# how to introduce new goat to herd?



## minibarn (Jul 20, 2010)

we got an alpine-cross doeling, sarah, a few weeks ago and have put her in with pygmies just yesterday. before that, she had her own pen where she could see the others if they were in the barn. i would often take sarah out to their pasture and they let her graze with them but got nasty to her if she tried to come into the barn with them or would get too close to some of them. since yesterday she's stayed with them but they still head-butt her away if she gets close or eats at the feeder beside some of them. she will eventually grow bigger than them but she has a very sweet, timid personality. also, they have horns and she doesn't. nobody has seriously injured her yet. how long will it take them to accept her in the herd?


----------



## liz (Oct 5, 2007)

Best thing to do would be to let them work it out, be sure to place hay stations far enough from each other so that she can eat without being pushed out, horns or no horns, she will learn to hold her own....my girls did :wink:


----------



## HoosierShadow (Apr 20, 2010)

I agree with Liz. We brought home a new doe a few weeks ago too. She came from the same breeder we bought most of our other goats from - clean herd, so we didn't have to isolate her. She's our youngest doe, and wild as a hair as she was on a huge farm and didn't get handled regularly - just for shots/worming/hoof trimming. 
She has taken up with our buck, but everyone else pushes her around. She has learned the boundaries with the others, it has just taken time. She gets along really well I've noticed with our 3 goat kids. 
I'd say it will take time, and unless they are really injuring her, I'd leave them to it, even if it's heartbreaking to watch. 

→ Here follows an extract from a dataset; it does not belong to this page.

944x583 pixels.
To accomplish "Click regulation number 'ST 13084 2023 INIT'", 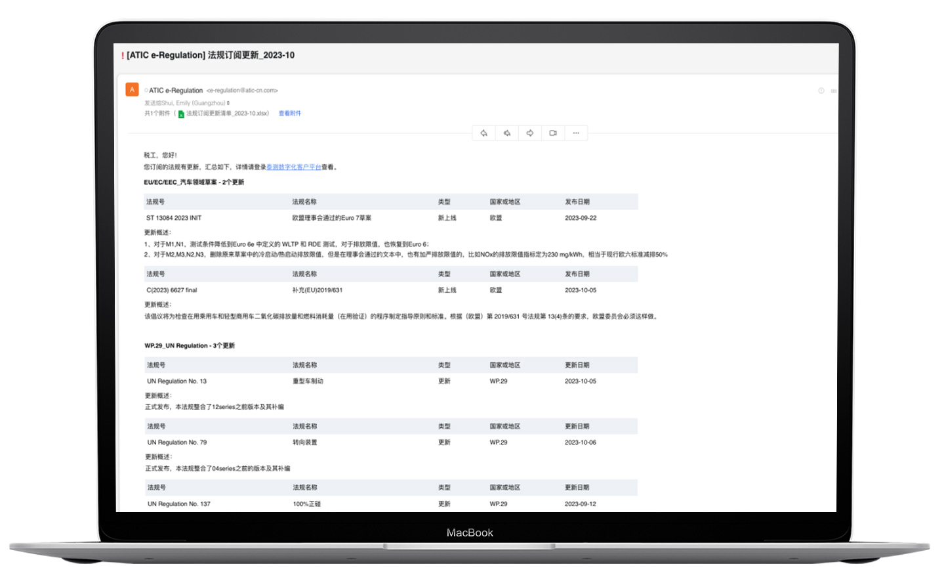I will (174, 218).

Congrats on the new doe, and I hope they settle with her soon!


----------



## ChestnutGrove (Apr 30, 2009)

Agree with what everyone is saying. I isolate to keep sure they are healthy and after that I have them share a fence line with the other goats. Then what I do is I let everyone together and then I am the leader and everyone follows me as I show the new goats around the place. We have a 48 acre farm so we do a bit of walking with old goats and new goats following me around as I show them around the place. What I like about that is I can watch their interaction and they are being kept on the move and they are also seeing all the neat places they can go and that "the world is round" and how to find their way back. I then will seperate at night for a couple more days (all depends on how everyone is getting along) and normally it is okay from there. Like already mentioned - I keep sure there are plenty of different places to get hay and grain so no one gets pushed out and I am the "over protective mom" who stands there to keep sure no one is getting picked too bad on till they settle it out. Time wise how long it will take till everyone gets along - I don't know. I have found each goat is different. They will do some head butting but as long as no one is getting hurt they do need to just settle it out - which is why I supervise to keep sure it does not get too rough. I think you are on the right track.


----------



## toth boer goats (Jul 20, 2008)

I agree... pecking order has to be re-established.... in the herd.... :wink: 

Just keep an eye on them for a while... to make sure... they don't gang up on her.... other than that.... 1 on 1 is a good number.... also... watch that the legs don't get hung up... in the horns of one or the other...... after a while... they calm down....
I totally agree.... to place the hay or feed spaced out........ so she gets a chance to eat.... :wink: :thumb: Congrats on your new addition... :thumbup: :thumb:


----------



## minibarn (Jul 20, 2010)

thanks for the encouragement! sarah seems to be doing ok with the herd although she's still very scared of most of them. she's getting along great with a 3 month old wether. i haven't figured out where they let her sleep at night 'cause she always comes running when she hears the barn door open. i think they're letting her inside the barn at least. :chin: i guess i worry too much!


----------